►

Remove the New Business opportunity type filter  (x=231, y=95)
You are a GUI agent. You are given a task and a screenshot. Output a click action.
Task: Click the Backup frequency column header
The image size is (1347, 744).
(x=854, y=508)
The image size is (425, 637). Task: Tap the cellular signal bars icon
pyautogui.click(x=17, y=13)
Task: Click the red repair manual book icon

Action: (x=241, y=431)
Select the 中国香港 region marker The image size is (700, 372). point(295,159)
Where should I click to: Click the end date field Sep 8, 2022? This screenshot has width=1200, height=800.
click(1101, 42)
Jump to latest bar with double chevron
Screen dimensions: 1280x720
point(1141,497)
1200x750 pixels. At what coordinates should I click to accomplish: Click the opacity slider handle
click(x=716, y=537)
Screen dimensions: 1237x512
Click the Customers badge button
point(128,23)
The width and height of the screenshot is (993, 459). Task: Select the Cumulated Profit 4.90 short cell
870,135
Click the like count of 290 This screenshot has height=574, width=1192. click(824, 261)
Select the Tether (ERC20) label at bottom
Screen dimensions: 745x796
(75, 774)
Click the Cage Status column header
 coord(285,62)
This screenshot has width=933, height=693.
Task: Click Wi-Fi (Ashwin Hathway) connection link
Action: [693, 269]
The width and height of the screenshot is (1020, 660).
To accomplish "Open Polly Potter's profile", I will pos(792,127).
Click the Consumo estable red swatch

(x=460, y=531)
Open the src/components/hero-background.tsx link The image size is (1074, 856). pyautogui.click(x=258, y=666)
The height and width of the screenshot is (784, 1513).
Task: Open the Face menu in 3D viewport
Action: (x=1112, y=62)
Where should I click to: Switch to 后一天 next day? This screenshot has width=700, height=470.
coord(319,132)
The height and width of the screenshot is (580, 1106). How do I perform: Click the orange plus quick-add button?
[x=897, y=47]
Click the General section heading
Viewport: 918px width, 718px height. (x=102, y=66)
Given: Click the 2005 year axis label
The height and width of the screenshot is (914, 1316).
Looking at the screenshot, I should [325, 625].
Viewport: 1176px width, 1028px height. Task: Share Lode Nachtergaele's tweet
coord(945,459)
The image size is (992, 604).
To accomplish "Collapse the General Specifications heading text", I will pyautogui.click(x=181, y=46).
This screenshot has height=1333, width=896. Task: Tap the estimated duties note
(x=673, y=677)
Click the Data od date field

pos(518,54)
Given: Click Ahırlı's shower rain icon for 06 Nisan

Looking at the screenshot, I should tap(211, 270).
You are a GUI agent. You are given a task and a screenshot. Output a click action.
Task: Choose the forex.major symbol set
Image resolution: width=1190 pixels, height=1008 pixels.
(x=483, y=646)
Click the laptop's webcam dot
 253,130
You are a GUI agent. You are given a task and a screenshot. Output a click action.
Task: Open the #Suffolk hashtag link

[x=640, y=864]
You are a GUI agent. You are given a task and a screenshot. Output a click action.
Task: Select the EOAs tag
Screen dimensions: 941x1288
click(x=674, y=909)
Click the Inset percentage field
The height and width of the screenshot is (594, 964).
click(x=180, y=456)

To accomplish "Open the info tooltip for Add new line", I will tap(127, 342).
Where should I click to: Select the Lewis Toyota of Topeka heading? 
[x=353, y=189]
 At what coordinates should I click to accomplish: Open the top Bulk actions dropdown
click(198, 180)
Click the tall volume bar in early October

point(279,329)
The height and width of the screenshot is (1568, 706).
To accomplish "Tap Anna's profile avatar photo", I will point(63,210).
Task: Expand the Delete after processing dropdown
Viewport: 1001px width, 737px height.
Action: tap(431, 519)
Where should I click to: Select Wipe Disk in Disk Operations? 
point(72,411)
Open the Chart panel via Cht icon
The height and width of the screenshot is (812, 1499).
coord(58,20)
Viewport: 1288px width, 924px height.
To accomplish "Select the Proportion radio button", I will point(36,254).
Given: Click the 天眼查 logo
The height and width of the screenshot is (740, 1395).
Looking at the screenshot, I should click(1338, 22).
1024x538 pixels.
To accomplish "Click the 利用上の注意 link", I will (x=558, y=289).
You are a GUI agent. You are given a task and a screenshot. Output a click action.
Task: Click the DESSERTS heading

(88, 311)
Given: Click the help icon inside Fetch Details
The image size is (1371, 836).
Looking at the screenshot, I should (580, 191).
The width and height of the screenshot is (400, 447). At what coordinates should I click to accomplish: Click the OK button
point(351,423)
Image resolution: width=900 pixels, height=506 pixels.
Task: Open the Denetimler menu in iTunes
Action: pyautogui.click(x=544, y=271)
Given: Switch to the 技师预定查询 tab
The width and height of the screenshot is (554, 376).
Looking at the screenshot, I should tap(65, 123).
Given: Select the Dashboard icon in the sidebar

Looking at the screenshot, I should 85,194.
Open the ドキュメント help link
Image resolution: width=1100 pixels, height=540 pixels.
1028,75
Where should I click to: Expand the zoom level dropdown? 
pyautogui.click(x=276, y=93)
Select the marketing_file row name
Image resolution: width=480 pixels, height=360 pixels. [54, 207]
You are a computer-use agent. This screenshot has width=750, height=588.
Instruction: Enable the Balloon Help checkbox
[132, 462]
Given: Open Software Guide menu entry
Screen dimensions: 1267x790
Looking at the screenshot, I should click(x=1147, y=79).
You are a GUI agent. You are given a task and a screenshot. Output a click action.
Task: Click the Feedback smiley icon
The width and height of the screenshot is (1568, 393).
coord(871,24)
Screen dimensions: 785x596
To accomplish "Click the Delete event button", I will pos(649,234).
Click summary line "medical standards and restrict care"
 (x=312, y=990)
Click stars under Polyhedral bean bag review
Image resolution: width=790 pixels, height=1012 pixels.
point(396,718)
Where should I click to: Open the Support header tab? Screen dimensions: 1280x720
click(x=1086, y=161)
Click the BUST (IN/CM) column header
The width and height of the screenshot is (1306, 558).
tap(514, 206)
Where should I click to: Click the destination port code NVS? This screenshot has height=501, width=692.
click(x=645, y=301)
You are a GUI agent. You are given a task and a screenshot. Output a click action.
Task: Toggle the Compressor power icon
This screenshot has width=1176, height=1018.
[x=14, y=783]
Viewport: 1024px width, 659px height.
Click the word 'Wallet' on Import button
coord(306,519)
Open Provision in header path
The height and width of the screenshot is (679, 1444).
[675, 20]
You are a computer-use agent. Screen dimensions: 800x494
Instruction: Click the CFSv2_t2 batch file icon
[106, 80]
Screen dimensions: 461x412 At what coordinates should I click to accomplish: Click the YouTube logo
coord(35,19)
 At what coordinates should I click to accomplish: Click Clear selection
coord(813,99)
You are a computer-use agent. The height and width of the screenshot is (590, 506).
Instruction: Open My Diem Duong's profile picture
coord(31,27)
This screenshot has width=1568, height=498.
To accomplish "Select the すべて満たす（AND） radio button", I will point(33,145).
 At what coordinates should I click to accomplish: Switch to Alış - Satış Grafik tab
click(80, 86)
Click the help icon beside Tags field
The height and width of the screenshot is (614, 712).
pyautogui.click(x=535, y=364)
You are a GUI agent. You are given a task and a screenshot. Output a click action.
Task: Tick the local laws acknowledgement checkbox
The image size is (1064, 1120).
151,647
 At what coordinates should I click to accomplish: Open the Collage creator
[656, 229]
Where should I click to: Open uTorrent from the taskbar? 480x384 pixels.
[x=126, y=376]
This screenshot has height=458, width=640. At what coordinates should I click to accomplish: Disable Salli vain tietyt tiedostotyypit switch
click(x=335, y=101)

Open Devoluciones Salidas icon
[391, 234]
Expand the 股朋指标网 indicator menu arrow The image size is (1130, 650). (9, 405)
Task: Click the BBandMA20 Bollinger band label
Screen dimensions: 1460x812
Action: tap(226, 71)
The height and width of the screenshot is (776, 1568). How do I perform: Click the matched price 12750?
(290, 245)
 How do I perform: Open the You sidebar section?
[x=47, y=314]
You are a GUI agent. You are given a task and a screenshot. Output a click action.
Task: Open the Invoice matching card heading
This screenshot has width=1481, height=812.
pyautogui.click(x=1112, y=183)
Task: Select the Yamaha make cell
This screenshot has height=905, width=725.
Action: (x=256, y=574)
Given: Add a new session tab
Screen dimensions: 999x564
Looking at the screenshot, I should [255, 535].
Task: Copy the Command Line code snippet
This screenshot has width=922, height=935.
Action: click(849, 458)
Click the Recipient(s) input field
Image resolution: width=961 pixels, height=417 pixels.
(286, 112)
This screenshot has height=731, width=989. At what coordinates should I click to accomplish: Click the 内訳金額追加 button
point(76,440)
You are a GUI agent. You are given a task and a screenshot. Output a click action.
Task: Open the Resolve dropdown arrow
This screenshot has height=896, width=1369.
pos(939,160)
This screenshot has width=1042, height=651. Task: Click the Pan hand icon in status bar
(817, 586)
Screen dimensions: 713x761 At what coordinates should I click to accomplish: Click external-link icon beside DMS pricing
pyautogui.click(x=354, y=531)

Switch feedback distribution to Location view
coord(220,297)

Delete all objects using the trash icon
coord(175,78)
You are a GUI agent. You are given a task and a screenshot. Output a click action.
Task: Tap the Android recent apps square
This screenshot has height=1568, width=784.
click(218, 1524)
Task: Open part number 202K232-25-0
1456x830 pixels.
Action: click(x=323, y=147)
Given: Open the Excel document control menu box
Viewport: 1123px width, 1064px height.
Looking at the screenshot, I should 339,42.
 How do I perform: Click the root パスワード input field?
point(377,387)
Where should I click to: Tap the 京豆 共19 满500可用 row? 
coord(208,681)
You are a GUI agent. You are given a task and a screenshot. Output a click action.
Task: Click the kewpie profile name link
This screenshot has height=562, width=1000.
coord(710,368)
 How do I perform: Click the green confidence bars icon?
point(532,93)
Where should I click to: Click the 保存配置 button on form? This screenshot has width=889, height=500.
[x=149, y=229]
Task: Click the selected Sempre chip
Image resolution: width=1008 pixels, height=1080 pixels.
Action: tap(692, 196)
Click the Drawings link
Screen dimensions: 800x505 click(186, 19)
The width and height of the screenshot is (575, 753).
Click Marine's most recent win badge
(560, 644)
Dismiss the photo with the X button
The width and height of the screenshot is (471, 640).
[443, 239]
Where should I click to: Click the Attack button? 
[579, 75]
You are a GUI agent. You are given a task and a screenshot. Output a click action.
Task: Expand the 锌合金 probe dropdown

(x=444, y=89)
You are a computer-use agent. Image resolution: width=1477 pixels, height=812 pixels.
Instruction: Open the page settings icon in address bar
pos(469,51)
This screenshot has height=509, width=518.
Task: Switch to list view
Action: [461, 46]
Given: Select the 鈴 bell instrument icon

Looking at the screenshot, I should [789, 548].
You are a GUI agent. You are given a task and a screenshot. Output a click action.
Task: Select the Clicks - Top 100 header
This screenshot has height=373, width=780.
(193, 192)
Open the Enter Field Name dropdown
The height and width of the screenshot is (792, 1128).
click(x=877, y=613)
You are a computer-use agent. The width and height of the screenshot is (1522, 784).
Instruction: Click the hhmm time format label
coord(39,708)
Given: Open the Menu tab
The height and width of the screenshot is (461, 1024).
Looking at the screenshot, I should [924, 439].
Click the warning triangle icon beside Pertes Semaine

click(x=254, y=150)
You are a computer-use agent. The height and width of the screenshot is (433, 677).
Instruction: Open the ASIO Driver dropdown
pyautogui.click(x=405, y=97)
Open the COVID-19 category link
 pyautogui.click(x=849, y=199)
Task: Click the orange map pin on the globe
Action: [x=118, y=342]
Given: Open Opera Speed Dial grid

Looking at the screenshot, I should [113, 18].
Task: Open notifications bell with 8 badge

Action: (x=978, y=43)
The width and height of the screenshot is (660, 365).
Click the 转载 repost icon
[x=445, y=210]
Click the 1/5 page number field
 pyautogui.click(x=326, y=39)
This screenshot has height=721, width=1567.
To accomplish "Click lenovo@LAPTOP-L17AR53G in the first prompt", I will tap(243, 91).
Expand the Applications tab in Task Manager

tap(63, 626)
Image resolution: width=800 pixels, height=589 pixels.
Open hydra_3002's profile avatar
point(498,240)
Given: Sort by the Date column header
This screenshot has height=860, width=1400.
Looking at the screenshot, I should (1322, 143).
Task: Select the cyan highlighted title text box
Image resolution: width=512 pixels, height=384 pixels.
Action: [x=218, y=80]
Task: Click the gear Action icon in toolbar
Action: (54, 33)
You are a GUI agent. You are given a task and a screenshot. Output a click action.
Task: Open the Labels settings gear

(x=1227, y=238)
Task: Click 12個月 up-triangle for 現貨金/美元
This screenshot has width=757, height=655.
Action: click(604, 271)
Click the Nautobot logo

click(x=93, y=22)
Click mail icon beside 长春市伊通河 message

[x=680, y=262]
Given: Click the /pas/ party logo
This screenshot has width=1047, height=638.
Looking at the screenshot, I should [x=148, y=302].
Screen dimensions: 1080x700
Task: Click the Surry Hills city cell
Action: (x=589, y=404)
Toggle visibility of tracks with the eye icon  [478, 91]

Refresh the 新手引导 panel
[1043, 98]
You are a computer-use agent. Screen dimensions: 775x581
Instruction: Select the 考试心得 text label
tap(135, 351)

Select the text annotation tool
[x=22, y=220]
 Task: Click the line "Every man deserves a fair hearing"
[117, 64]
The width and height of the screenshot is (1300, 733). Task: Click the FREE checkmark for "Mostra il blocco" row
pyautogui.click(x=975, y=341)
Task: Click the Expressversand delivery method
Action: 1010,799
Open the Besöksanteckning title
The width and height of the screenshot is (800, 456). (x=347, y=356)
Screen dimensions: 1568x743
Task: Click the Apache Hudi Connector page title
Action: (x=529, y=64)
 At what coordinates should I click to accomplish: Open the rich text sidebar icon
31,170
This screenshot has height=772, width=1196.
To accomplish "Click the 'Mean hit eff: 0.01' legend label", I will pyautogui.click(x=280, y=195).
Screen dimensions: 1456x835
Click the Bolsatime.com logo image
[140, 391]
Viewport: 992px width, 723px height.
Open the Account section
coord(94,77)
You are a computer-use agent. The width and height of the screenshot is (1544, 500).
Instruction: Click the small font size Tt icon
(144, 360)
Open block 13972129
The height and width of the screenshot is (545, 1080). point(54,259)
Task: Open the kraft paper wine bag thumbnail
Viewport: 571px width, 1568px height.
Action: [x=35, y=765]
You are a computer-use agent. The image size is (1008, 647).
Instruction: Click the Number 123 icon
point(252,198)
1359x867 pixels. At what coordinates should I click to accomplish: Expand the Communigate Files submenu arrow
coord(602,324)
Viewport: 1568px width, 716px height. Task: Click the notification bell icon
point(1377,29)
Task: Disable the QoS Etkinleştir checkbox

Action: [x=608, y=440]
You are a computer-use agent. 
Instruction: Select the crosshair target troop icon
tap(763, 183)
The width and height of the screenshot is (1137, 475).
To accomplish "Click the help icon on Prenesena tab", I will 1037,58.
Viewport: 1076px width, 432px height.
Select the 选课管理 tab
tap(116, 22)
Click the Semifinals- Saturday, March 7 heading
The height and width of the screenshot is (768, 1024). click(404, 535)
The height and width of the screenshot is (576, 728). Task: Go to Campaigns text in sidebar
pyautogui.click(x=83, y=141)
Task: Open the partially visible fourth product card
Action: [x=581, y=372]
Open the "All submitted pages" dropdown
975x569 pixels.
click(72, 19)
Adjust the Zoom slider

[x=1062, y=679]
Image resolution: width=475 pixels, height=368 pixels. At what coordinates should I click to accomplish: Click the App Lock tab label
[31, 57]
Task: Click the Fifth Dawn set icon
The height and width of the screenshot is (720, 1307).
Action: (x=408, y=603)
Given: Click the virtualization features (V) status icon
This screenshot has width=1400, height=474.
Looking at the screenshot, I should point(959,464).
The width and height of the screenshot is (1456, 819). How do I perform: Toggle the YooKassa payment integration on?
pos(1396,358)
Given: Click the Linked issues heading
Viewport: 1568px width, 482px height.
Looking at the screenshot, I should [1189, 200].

◄

# What is expected
Return all lines from the material that contain "radio".

# Task output
To accomplish "Select the Proportion radio button", I will point(36,254).
To accomplish "Select the すべて満たす（AND） radio button", I will point(33,145).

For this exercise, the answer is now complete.